### Work to complete:
Keep only the lines of the data below that contain "pixel", and copy them.

### Dataset extract:

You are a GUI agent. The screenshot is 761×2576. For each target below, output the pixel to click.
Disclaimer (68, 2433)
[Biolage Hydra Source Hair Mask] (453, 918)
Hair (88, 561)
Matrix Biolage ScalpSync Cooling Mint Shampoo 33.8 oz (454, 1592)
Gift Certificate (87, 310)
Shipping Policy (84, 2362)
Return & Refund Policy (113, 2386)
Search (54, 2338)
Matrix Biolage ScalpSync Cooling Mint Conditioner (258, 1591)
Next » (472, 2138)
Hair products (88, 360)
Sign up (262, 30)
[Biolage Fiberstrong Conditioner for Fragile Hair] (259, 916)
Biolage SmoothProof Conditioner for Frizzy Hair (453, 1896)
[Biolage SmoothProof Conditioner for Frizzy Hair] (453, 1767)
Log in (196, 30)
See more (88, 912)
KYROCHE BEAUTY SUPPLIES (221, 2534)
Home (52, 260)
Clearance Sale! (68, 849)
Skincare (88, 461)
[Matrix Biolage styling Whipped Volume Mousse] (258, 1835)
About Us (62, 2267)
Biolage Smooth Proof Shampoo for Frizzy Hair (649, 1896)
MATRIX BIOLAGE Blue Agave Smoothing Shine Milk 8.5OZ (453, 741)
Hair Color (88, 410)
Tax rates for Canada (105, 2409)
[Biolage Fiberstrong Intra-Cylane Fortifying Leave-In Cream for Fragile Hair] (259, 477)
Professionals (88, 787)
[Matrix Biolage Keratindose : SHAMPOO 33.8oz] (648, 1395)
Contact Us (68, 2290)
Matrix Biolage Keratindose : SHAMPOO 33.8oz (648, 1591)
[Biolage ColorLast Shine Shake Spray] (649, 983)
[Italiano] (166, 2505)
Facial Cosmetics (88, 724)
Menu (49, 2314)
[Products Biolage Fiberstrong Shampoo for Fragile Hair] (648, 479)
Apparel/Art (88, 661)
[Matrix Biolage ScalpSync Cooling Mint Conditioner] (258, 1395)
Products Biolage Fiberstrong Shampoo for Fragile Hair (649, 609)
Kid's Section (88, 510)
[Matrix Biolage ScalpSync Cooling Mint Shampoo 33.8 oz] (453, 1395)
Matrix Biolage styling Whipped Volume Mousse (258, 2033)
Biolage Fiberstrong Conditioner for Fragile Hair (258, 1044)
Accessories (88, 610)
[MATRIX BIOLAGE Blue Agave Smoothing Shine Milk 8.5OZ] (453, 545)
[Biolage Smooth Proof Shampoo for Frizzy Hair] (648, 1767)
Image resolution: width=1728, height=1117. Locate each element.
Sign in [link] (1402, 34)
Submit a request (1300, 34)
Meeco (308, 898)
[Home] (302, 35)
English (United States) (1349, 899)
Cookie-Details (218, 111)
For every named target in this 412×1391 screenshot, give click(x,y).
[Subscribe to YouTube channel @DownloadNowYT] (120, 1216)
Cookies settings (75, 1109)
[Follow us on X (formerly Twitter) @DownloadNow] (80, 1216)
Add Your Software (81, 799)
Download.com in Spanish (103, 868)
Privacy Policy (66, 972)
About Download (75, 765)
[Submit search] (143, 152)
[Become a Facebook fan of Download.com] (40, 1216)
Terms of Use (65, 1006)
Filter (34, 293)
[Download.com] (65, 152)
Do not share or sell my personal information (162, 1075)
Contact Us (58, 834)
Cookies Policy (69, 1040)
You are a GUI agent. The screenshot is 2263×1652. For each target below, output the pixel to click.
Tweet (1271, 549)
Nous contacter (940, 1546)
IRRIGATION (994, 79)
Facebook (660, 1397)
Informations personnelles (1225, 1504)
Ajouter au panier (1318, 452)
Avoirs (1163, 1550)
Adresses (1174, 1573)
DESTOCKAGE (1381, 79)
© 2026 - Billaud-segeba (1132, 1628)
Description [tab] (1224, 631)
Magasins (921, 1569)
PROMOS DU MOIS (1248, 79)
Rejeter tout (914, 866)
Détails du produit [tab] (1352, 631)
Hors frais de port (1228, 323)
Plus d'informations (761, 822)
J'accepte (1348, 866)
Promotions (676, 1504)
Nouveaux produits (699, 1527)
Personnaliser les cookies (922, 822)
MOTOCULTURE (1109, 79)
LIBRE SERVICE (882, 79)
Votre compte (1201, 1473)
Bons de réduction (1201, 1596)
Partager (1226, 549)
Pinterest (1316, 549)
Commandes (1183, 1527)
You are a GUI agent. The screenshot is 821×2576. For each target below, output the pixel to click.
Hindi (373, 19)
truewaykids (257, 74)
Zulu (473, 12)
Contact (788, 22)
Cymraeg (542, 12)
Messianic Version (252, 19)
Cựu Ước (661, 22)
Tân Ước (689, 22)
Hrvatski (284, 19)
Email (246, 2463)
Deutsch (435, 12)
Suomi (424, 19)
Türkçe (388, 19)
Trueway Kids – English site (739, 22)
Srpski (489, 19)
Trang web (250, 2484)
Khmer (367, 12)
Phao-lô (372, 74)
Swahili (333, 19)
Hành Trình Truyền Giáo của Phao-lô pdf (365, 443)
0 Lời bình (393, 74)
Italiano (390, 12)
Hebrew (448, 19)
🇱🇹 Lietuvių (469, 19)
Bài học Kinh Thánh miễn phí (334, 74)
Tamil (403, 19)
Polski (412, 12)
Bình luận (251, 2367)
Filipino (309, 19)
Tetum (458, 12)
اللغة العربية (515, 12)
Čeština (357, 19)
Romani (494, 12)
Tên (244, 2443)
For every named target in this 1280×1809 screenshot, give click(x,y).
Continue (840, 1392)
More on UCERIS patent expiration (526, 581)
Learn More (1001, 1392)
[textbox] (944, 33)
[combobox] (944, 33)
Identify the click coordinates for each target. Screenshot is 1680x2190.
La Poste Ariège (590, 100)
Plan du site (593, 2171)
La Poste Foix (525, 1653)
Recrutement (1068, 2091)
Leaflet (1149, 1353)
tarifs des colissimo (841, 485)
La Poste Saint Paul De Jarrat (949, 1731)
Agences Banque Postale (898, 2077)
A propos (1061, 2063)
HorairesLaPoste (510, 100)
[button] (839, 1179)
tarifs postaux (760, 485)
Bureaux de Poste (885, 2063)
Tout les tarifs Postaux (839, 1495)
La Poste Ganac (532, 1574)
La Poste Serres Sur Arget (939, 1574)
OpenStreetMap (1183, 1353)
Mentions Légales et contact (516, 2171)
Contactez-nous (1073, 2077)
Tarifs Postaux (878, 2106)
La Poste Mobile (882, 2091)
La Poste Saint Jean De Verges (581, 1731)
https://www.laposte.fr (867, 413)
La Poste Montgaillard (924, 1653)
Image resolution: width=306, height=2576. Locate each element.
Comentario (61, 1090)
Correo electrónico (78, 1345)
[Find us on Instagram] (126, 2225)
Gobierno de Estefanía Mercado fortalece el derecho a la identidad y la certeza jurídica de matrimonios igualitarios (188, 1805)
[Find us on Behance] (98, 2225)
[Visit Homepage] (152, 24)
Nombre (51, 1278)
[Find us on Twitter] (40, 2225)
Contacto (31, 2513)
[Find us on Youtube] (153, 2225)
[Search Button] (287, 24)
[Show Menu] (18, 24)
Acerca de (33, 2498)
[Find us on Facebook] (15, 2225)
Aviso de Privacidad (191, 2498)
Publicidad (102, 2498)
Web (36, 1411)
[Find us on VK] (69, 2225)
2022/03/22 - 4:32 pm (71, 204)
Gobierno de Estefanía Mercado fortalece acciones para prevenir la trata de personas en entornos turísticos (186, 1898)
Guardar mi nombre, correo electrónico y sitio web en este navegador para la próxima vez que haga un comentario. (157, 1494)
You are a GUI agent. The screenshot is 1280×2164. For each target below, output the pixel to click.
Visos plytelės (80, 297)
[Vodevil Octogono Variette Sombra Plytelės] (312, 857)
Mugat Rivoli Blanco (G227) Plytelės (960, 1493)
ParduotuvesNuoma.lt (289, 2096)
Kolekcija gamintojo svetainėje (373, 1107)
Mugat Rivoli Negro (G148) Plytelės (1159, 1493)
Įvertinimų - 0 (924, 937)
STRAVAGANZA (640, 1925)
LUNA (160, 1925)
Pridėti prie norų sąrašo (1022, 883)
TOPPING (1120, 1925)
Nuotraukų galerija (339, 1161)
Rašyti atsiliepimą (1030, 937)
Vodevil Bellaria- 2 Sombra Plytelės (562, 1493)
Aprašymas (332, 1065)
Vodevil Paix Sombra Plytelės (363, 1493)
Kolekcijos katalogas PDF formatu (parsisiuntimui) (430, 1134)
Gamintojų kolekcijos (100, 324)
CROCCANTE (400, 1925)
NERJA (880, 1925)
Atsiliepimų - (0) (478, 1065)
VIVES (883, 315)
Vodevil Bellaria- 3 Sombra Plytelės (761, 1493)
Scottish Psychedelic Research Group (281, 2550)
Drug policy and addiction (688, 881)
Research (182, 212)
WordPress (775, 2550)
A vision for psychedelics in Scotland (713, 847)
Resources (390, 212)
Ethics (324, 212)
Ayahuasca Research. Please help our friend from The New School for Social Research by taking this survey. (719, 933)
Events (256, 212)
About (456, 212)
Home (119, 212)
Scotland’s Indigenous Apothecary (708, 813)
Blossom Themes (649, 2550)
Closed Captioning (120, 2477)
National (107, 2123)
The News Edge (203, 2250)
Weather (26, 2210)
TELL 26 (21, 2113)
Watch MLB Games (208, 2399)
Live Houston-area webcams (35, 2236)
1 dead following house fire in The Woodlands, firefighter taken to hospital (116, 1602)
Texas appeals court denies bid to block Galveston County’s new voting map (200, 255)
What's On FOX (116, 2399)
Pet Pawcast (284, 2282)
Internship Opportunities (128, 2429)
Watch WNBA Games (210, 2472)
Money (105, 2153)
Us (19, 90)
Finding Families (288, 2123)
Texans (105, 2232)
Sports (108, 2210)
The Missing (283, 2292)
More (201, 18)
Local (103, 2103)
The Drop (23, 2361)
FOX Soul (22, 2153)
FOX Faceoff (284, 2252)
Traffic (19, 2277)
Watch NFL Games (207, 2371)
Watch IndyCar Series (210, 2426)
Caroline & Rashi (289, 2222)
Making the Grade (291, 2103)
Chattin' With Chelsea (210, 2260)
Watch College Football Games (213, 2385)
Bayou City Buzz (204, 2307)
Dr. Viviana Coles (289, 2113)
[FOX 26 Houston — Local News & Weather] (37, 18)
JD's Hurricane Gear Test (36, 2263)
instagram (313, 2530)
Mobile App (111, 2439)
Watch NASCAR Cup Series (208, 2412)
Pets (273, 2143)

### Expected answer:
You are a GUI agent. The screenshot is 761×2576. For each target below, output the pixel to click.
You are a GUI agent. The screenshot is 2263×1652. For each target below, output the pixel to click.
You are a GUI agent. The screenshot is 821×2576. For each target below, output the pixel to click.
You are a GUI agent. The screenshot is 1280×2164. For each target below, output the pixel to click.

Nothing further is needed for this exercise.